- [Exercise aim] Write out again the lines from the line with "This screenshot has" up to and including the line with "Given: Check the First Column option", exactly as they stand below, and skip any picture.

- [Excerpts from a dataset]
- - -

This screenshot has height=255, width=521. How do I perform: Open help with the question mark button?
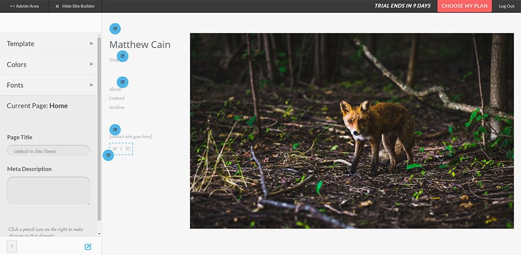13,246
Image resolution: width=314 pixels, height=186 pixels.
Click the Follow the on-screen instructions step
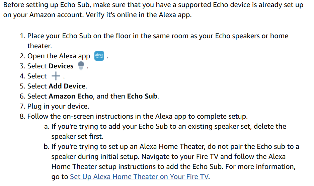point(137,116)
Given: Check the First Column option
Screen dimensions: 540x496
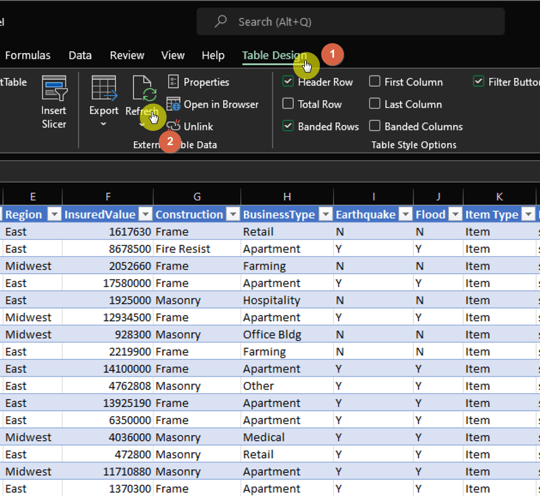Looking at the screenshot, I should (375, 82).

- - -

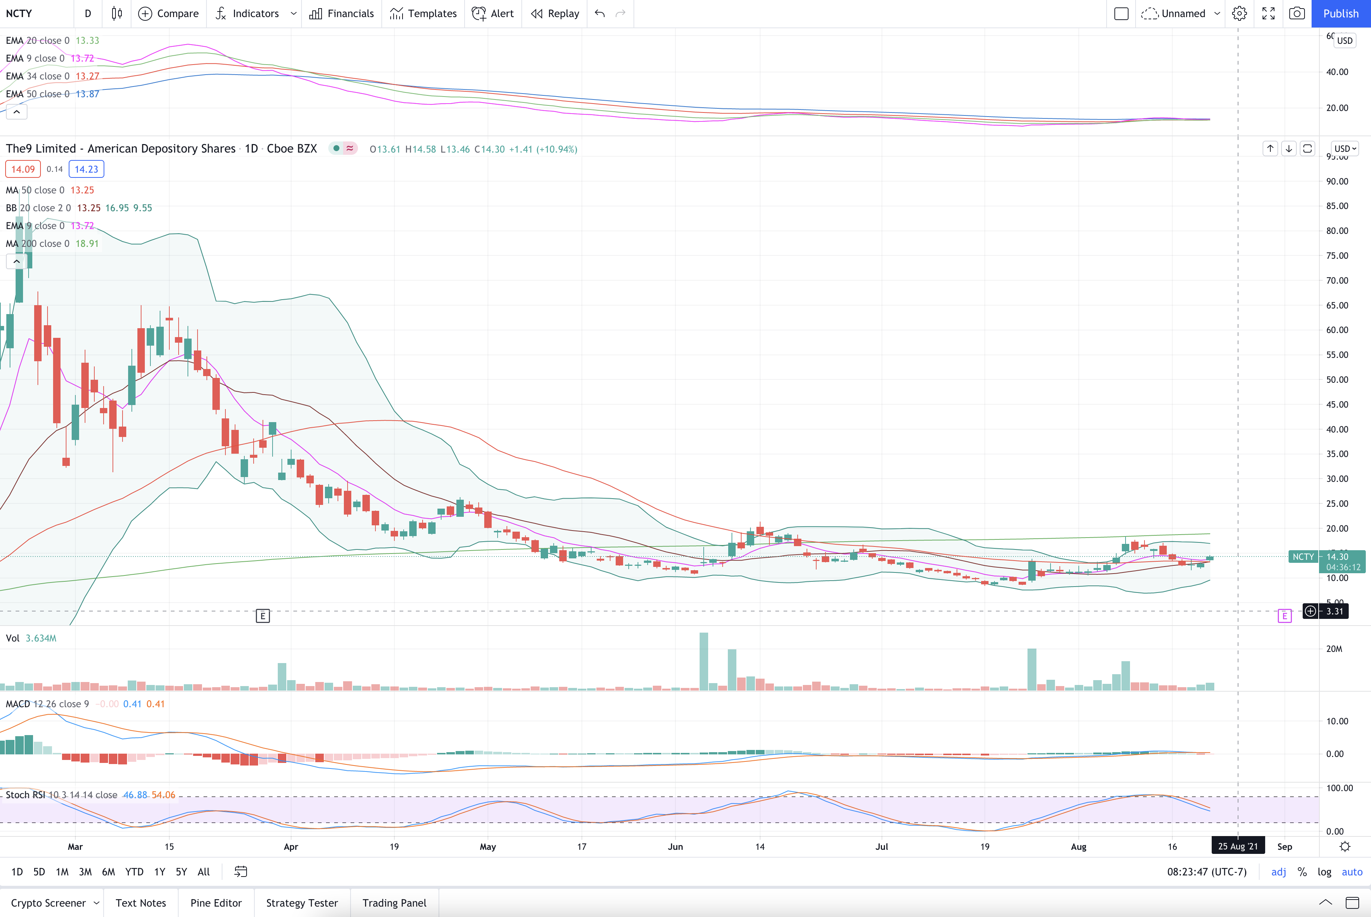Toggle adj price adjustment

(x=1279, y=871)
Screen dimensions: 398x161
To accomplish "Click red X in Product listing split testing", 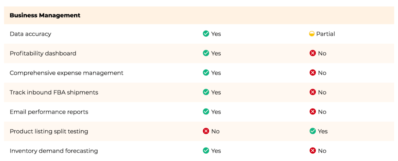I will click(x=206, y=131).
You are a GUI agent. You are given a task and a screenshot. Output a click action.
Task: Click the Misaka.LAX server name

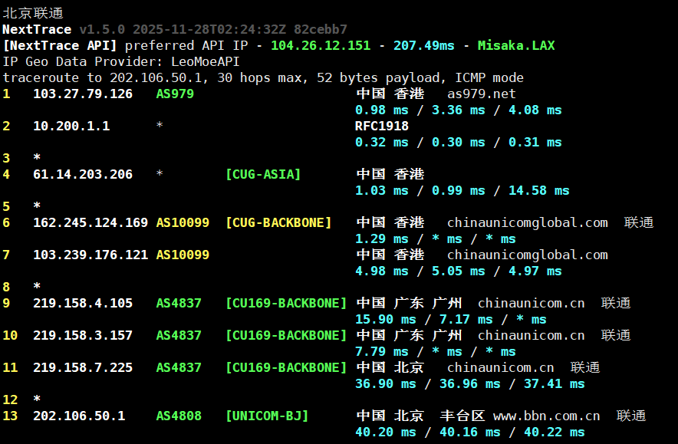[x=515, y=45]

- - -

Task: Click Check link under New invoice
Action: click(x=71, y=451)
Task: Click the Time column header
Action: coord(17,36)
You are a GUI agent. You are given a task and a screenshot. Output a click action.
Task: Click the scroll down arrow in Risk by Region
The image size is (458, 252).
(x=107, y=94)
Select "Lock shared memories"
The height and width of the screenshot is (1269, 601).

- - -

- [Exercise result]
This screenshot has height=255, width=521. How do I perform: Open help with the question mark button?
13,246
Image resolution: width=314 pixels, height=186 pixels.
Click the Follow the on-screen instructions step
point(137,116)
Given: Check the First Column option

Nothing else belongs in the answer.